Exercise data: Begin
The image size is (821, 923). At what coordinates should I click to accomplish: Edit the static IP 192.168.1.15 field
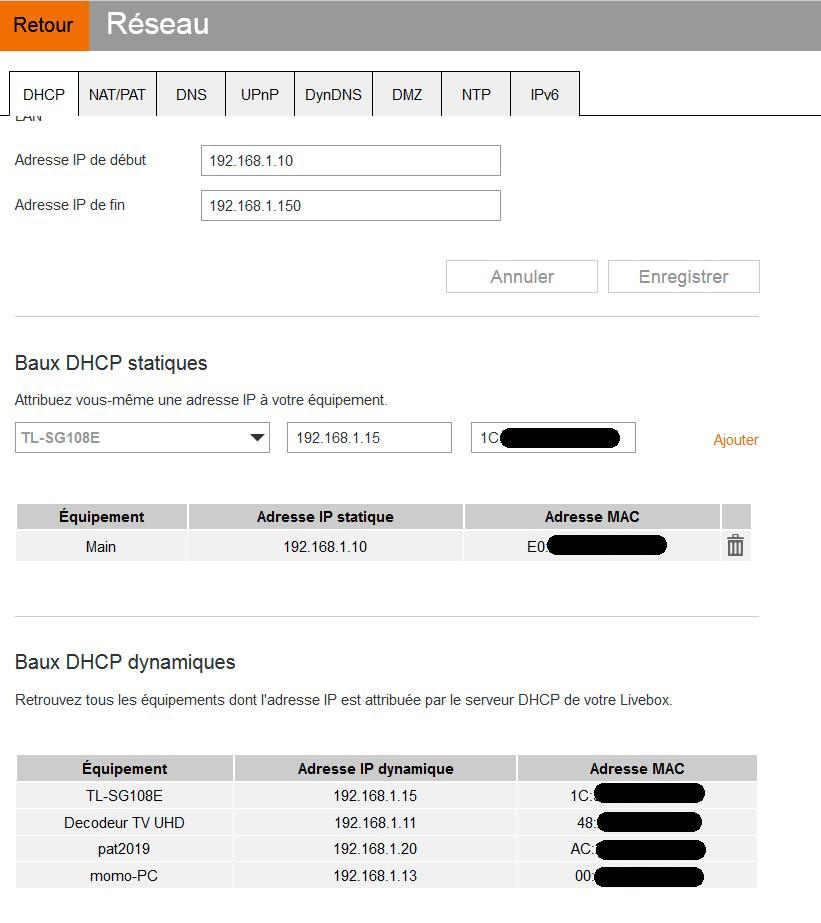369,437
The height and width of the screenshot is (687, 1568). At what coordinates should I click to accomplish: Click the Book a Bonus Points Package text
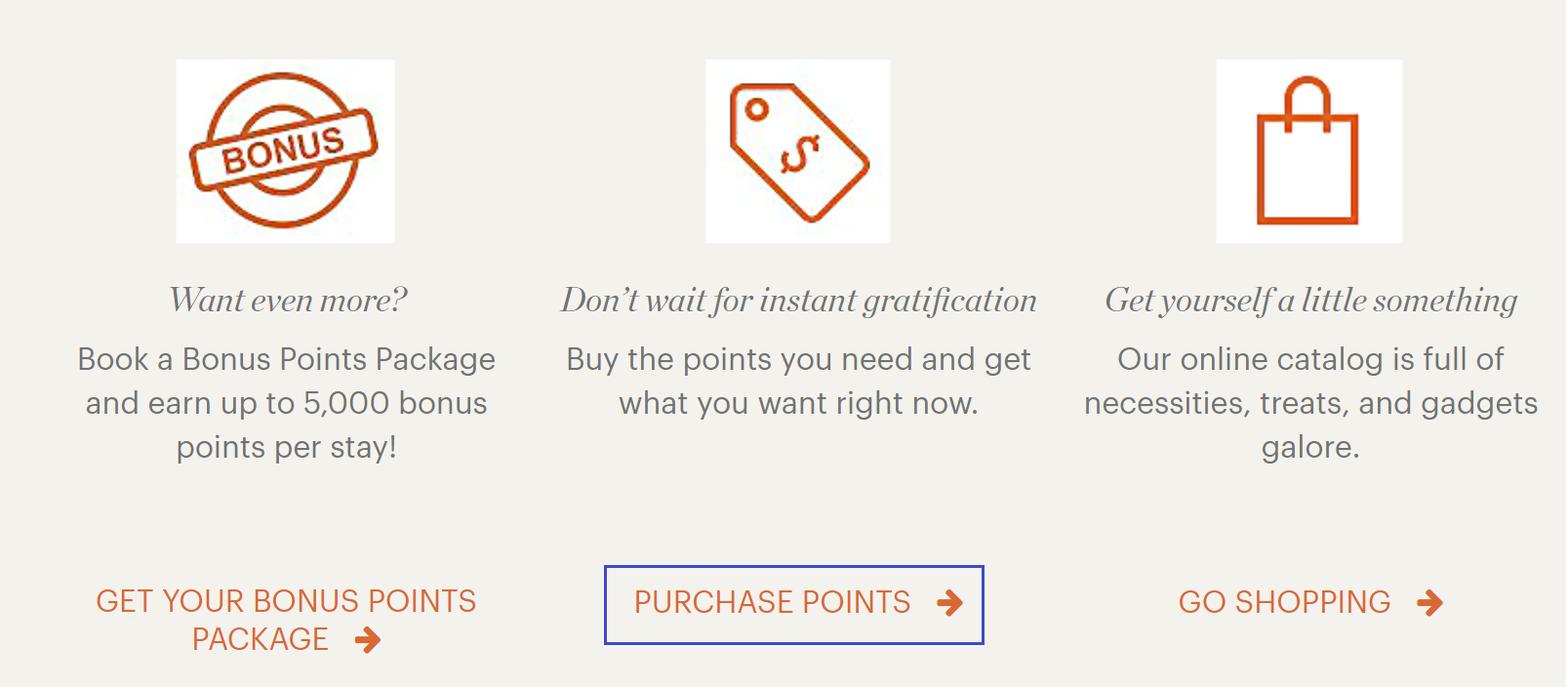click(x=287, y=403)
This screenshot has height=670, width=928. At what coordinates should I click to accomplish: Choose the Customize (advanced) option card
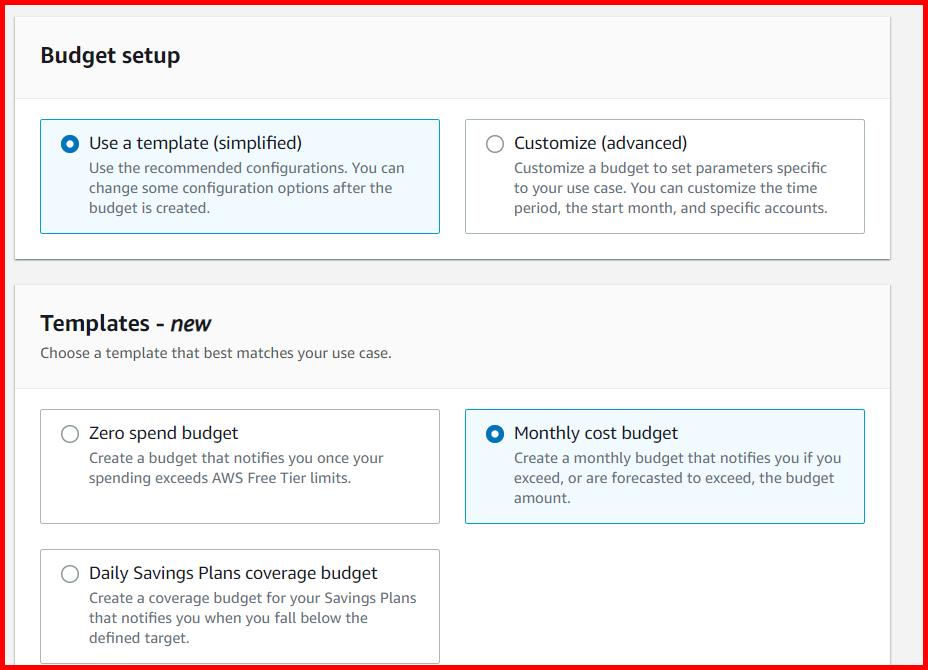pyautogui.click(x=664, y=176)
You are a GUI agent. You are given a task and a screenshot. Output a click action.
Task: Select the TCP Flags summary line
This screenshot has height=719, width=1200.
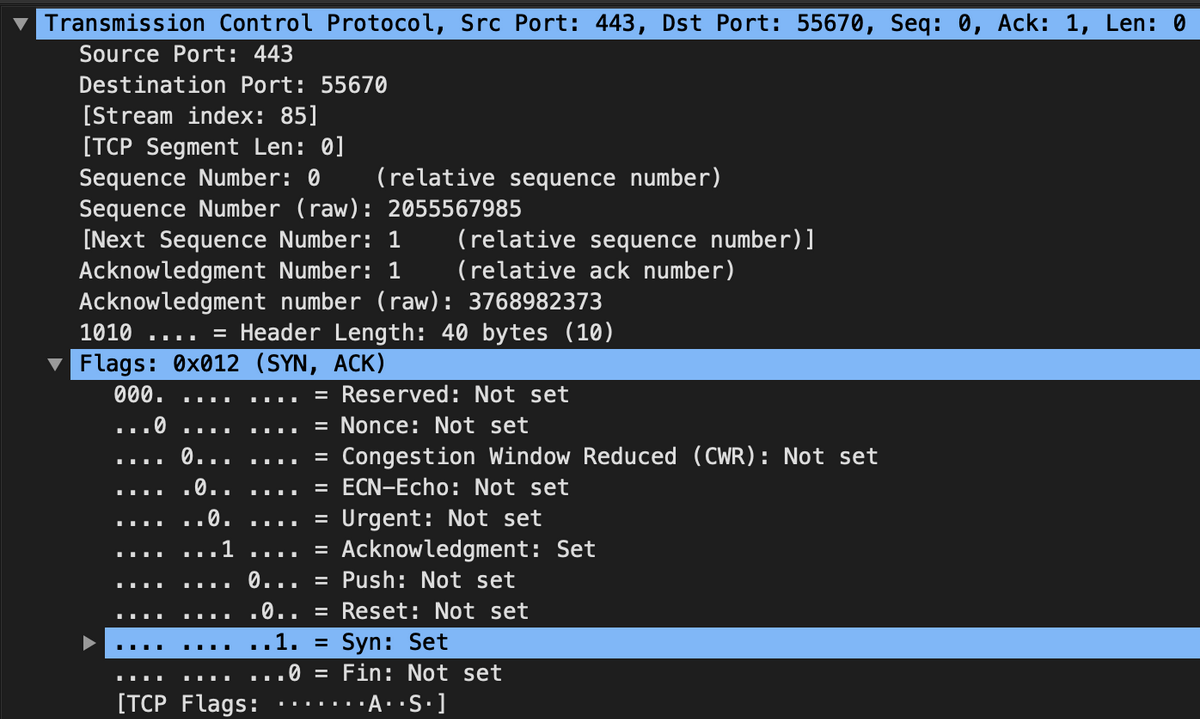pyautogui.click(x=282, y=704)
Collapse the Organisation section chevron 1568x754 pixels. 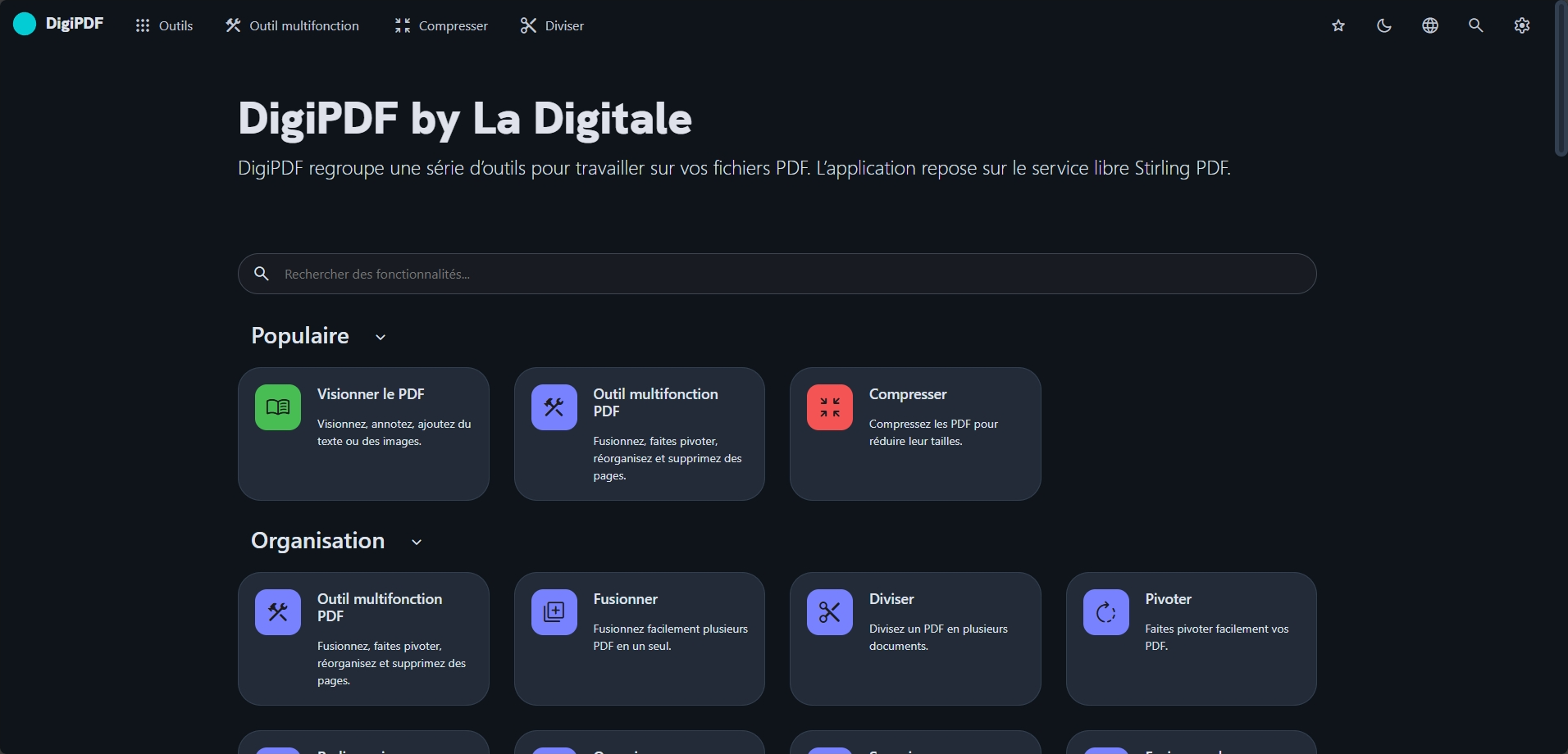[x=417, y=542]
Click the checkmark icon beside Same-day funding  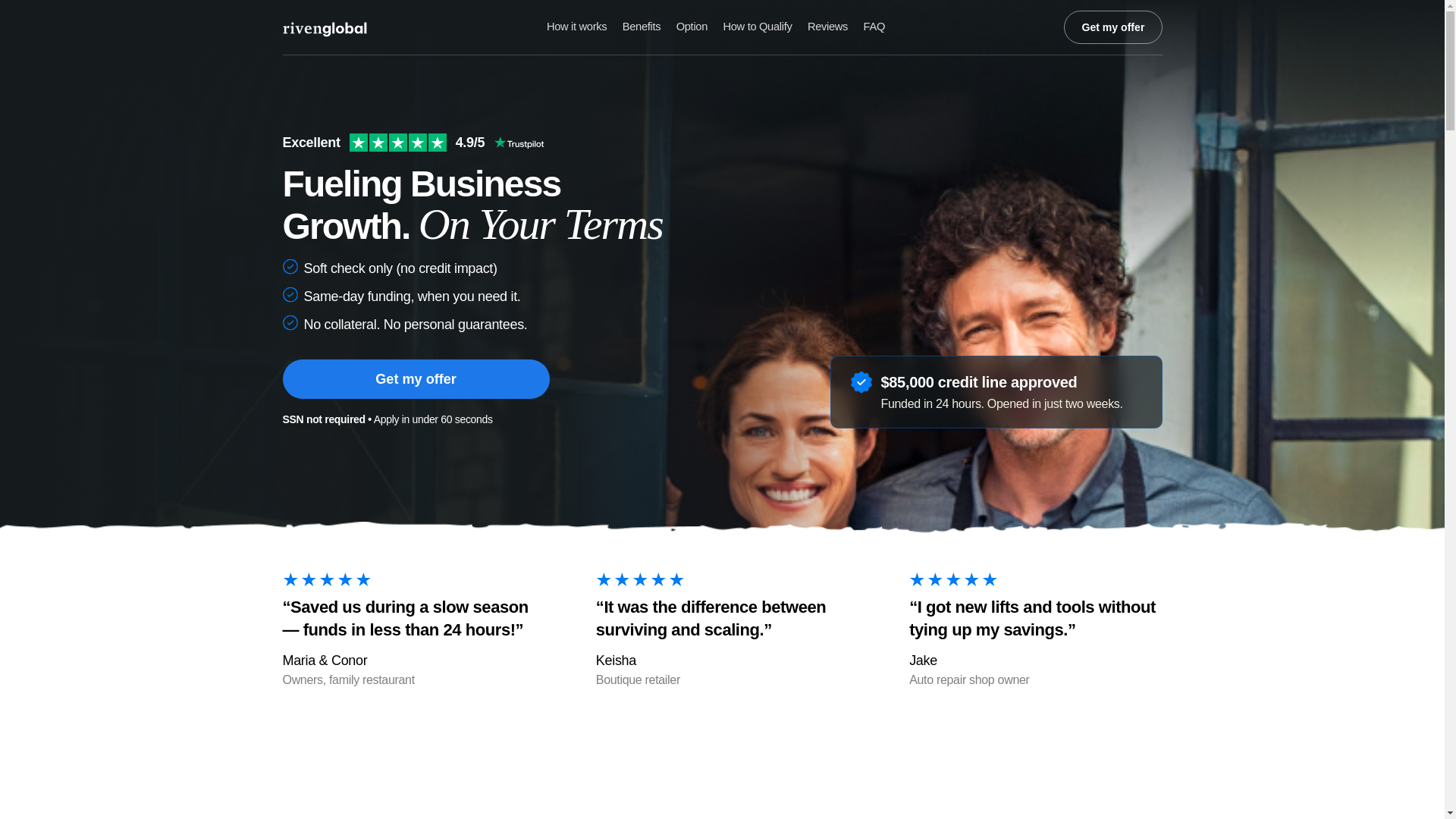click(x=290, y=295)

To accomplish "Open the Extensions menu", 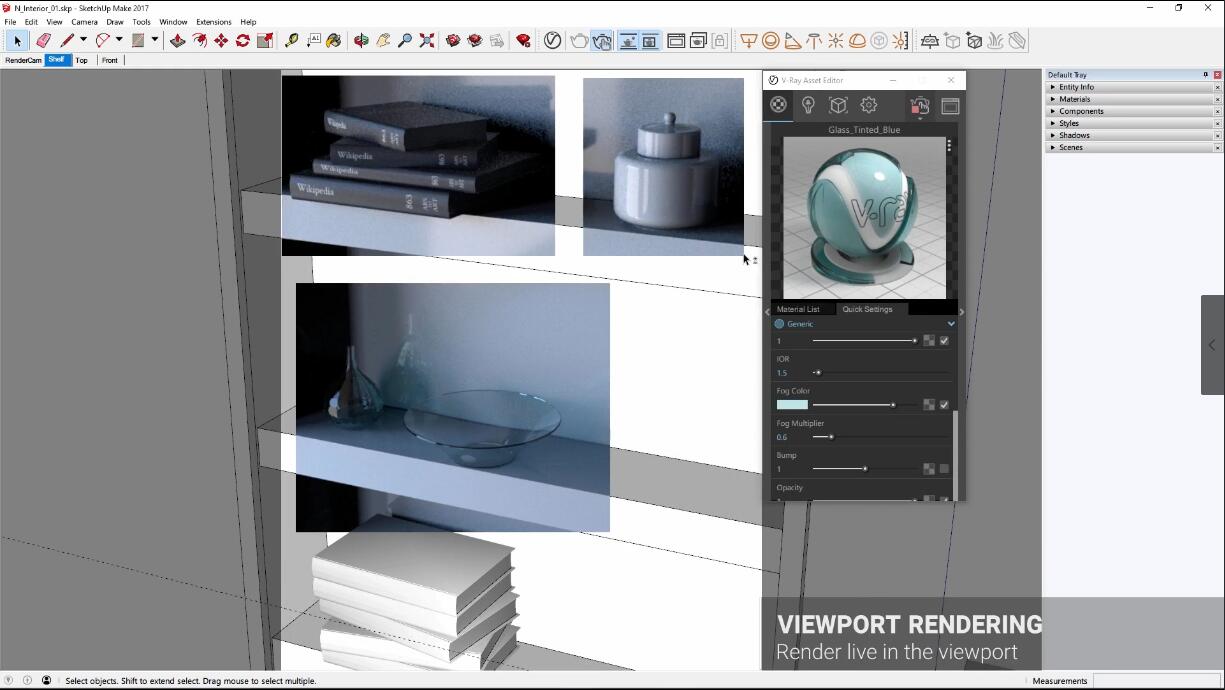I will click(213, 22).
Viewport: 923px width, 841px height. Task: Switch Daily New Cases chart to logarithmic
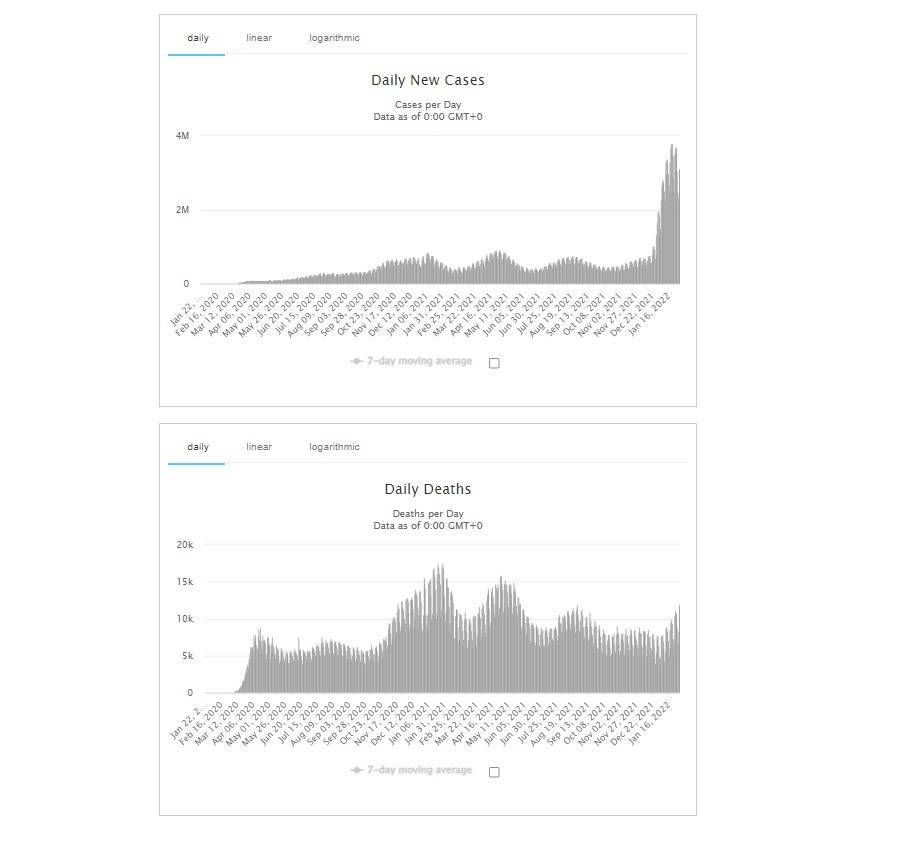click(334, 38)
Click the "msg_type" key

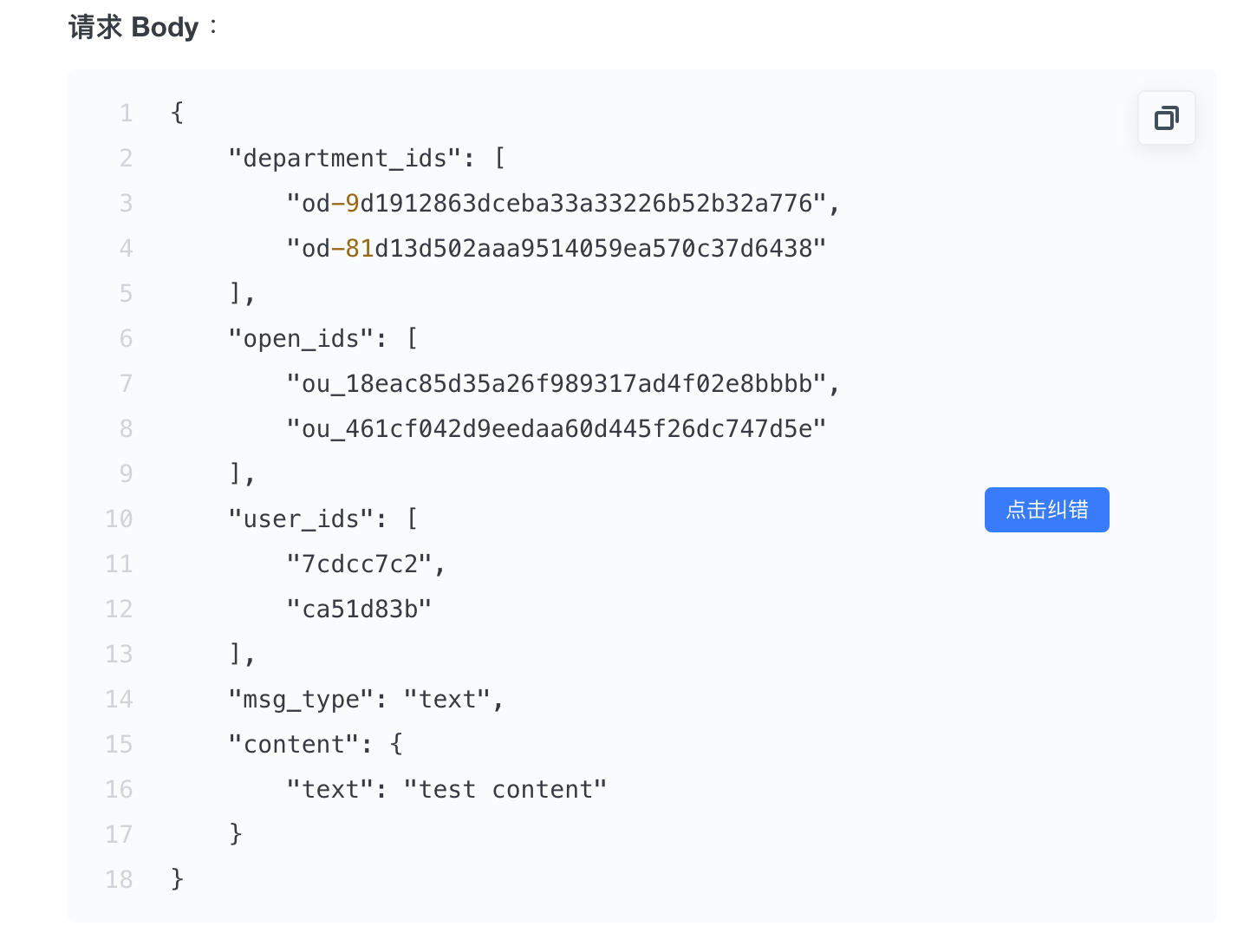tap(301, 700)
Exercise data: End
Task to carry out – Look at the listing and set down only the lines from its start through the line with "Task: Select the TCP Flags summary line", word for word and without pictures.

Reply –
The image size is (821, 923). At what coordinates should I click to accomplish: Edit the static IP 192.168.1.15 field
369,437
The height and width of the screenshot is (687, 1568). At what coordinates should I click to accomplish: Click the Book a Bonus Points Package text
click(x=287, y=403)
This screenshot has height=670, width=928. At what coordinates should I click to accomplish: Choose the Customize (advanced) option card
pyautogui.click(x=664, y=176)
You are a GUI agent. You are given a task and a screenshot. Output a click action.
Task: Select the TCP Flags summary line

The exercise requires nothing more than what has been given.